という \(2\) 列の行列の右に \(1\) 列追加して \(3\) 列の行列に遷移する際、単に \(1\) 列増える

\[ \begin{pmatrix} 0 & 1 & 1 \\ 1 & 0 & 1 \end{pmatrix} \]

という遷移だけでなく、もとの行列の \(2\) 行目を複製した

\[ \begin{pmatrix} 0 & 1 & 1 \\ 1 & 0 & 0 \\ 1 & 0 & 1 \end{pmatrix} \]
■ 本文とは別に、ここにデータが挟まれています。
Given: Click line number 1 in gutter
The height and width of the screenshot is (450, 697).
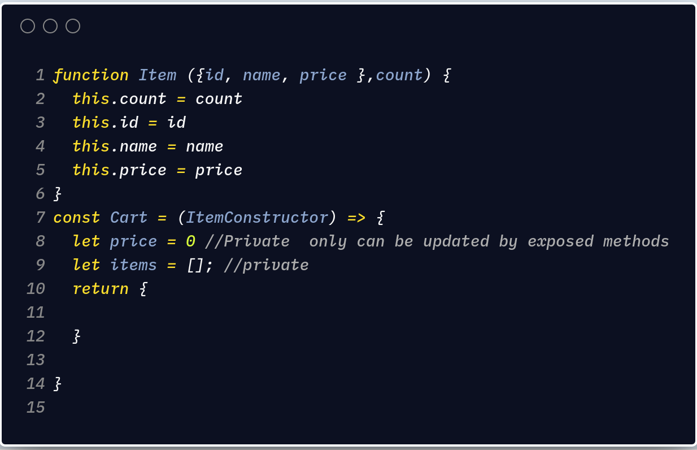Looking at the screenshot, I should click(x=40, y=75).
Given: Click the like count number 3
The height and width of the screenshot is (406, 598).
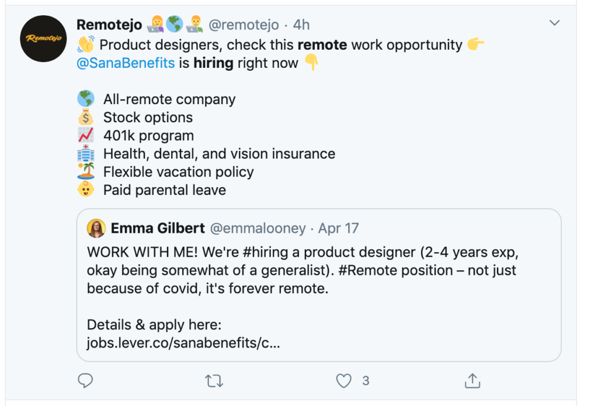Looking at the screenshot, I should pos(366,381).
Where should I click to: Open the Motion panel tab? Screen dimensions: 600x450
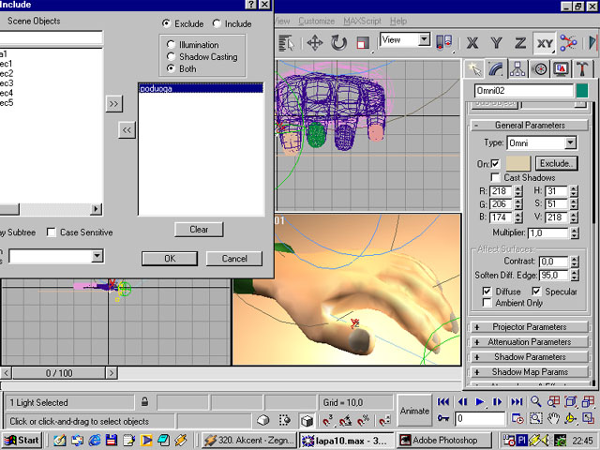(540, 68)
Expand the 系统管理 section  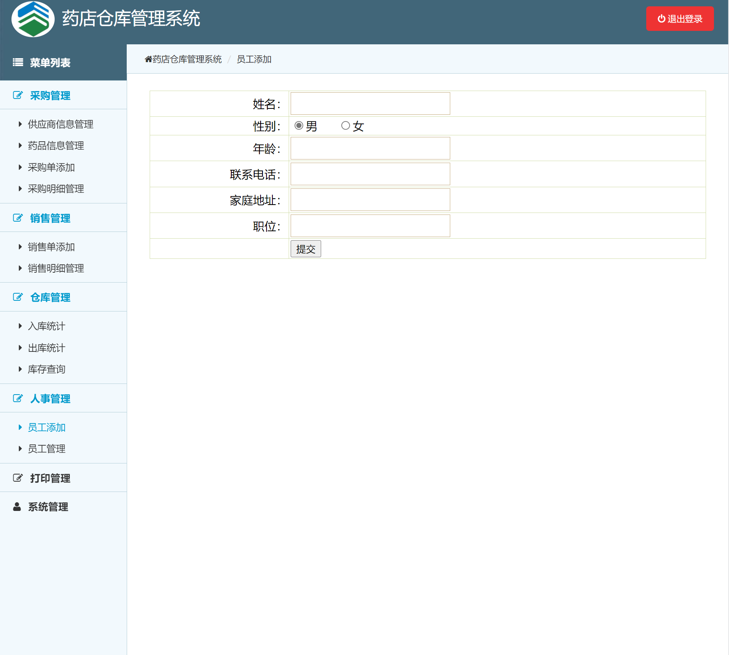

という遷移や、これまでの \(1\) 行目より上の行でタイブレークが起きる

\[ \begin{pmatrix} 0 & 0 & 1 \\ 0 & 1 & a \\ 1 & 0 & b \end{pmatrix} \]

のような遷移( \(a\)\(b\) にはそれぞれ「\(0\)」 or 「\(1\)」 or 「行が \(2\) 行に複製され、各行に \(0\)\(1\) が入る」のいずれかが入る)なども考える必要があります。

この DP の実装にあたって、タイブレークが起きる桁より下位の桁の情報を潰していく処理や、タイブレークが起きる桁より下位の桁を 「\(0\)」 / 「\(0\)\(1\)」 / 「\(1\)」 の \(3\) 通りに分岐させる処理を効率的に実装することで、 \(O(2^H W)\) で動作するアルゴリズムが得られます。